La partida del Indio Solari, a los 77 años, no representa simplemente el fin de una trayectoria artística, sino el cierre de un ciclo cultural que reconfiguró la relación entre el ídolo, su obra y una masa de seguidores convertida en fenómeno sociológico. El cierre de la capilla ardiente en Avellaneda, bajo un estricto protocolo de seguridad provincial, subraya la magnitud de un movimiento que, desde la marginalidad de los años 80, terminó por permear la estructura misma de la identidad popular argentina.
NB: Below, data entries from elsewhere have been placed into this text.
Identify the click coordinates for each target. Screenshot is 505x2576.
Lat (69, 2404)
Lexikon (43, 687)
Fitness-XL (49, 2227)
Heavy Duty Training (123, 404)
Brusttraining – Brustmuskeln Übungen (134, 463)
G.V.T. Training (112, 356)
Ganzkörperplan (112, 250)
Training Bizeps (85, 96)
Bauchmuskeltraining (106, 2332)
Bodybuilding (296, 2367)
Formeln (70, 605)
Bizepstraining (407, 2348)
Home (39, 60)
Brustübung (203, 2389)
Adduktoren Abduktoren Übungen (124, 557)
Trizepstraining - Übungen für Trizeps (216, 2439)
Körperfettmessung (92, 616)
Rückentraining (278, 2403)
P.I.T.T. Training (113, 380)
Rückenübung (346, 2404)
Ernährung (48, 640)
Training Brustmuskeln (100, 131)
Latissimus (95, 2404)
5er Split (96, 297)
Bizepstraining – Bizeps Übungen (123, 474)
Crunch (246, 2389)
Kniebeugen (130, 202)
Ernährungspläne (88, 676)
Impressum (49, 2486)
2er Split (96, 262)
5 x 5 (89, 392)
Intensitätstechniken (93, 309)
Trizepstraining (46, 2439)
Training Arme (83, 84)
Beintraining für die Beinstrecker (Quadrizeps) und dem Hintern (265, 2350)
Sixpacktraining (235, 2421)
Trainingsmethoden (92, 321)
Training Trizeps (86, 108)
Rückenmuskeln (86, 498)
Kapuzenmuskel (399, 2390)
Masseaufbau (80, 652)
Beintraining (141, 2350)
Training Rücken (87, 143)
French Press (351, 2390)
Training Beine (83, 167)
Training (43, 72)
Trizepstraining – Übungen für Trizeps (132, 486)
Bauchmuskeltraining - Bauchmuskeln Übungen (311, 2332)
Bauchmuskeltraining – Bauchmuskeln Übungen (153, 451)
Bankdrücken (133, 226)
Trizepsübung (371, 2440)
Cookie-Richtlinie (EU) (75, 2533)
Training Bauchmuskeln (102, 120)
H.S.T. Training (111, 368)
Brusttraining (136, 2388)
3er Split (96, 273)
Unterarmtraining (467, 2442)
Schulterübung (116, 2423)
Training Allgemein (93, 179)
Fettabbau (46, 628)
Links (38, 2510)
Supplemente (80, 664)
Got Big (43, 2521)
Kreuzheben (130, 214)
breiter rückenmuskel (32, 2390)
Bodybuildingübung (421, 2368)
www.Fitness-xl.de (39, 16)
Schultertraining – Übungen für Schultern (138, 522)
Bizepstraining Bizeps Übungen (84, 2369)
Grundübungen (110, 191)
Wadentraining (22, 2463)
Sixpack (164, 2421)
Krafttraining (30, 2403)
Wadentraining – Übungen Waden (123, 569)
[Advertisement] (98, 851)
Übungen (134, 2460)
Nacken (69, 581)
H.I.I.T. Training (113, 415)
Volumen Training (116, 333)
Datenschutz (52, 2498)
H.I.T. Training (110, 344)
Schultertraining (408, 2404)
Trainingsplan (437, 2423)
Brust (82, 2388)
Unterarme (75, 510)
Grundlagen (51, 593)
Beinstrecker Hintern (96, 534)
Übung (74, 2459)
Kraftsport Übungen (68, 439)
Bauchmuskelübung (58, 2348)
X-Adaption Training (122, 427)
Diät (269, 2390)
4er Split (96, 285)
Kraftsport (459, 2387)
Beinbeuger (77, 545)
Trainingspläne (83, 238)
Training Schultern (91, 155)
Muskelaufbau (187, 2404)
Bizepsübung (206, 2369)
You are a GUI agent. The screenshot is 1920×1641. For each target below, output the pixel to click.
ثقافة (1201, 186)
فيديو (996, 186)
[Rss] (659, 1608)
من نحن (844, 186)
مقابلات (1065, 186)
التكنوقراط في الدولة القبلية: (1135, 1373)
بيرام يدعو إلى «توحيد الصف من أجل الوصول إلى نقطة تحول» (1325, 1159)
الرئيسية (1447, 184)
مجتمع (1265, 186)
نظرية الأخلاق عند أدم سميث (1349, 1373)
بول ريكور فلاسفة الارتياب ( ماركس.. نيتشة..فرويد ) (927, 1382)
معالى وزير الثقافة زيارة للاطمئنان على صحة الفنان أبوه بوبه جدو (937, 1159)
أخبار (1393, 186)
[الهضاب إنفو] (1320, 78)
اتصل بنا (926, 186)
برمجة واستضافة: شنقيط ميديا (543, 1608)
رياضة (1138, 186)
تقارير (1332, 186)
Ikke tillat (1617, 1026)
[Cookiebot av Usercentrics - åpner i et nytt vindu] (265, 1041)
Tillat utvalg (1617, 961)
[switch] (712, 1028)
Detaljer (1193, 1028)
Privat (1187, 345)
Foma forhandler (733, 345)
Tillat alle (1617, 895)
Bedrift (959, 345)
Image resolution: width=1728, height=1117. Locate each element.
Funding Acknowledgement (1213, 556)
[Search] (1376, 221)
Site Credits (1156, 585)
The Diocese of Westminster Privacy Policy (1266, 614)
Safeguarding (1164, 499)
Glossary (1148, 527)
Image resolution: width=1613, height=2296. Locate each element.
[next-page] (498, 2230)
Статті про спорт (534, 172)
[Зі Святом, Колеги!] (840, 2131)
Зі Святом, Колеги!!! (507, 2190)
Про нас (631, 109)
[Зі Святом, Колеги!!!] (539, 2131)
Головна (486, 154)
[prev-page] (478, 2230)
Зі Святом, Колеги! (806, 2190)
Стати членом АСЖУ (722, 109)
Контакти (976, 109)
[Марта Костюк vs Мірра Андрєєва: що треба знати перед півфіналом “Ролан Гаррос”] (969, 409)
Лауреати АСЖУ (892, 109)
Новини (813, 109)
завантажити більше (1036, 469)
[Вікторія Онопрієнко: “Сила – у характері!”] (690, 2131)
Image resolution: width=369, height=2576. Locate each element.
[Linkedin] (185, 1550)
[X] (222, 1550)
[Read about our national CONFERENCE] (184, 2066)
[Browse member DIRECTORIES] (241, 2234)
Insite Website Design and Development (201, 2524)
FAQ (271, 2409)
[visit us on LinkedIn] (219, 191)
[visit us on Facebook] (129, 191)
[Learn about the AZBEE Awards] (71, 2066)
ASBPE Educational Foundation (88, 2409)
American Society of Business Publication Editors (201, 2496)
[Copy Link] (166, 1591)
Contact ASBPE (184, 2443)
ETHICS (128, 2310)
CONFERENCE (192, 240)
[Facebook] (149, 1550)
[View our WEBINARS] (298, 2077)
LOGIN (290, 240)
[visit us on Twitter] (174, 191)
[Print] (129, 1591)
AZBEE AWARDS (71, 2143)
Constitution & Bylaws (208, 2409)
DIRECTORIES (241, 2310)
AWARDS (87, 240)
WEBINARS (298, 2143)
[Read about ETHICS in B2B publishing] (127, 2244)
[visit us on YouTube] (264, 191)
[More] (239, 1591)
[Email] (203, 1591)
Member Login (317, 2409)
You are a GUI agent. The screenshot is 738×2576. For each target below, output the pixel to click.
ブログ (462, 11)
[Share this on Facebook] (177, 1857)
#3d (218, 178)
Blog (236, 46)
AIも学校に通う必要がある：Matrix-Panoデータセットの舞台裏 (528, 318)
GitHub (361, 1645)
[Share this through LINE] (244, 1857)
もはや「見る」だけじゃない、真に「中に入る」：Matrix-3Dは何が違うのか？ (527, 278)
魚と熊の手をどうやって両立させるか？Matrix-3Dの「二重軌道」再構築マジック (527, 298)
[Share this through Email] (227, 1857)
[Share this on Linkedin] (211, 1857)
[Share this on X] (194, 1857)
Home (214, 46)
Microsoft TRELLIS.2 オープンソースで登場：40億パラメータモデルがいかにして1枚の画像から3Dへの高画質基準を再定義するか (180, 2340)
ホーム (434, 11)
La noticia de su deceso, tras una larga lucha contra el Parkinson, marca el punto final de una carrera que se erigió sobre la independencia creativa. Más allá de su faceta musical, Solari consolidó un ecosistema propio —desde Patricio Rey hasta sus proyectos solistas— que sobrevivió a las crisis del mercado discográfico y a las transformaciones políticas del país. La despedida en el predio Gatica, gestionada bajo una coordinación institucional que buscó contener una movilización masiva y espontánea, es el reflejo de una figura que logró trascender la música para instalarse en el tejido sentimental de varias generaciones.
La intervención del intendente Jorge Ferraresi, apelando a la unidad y la armonía, da cuenta del peso simbólico que el músico ha tenido en la gestión del espacio público y la cultura. Esta despedida no es solo un duelo privado de una familia; es una puesta en escena de la memoria colectiva. A mediano plazo, el legado de Solari plantea un interrogante central para el rock nacional: cómo sostener una estética de la resistencia y la independencia en una industria que hoy exige una lógica de consumo inmediato. Su figura se vuelve, en este contexto, un faro de la «cultura autogestionada» que ahora enfrenta su mayor desafío: la transición de ser una presencia viva a convertirse en una piedra angular del archivo cultural argentino.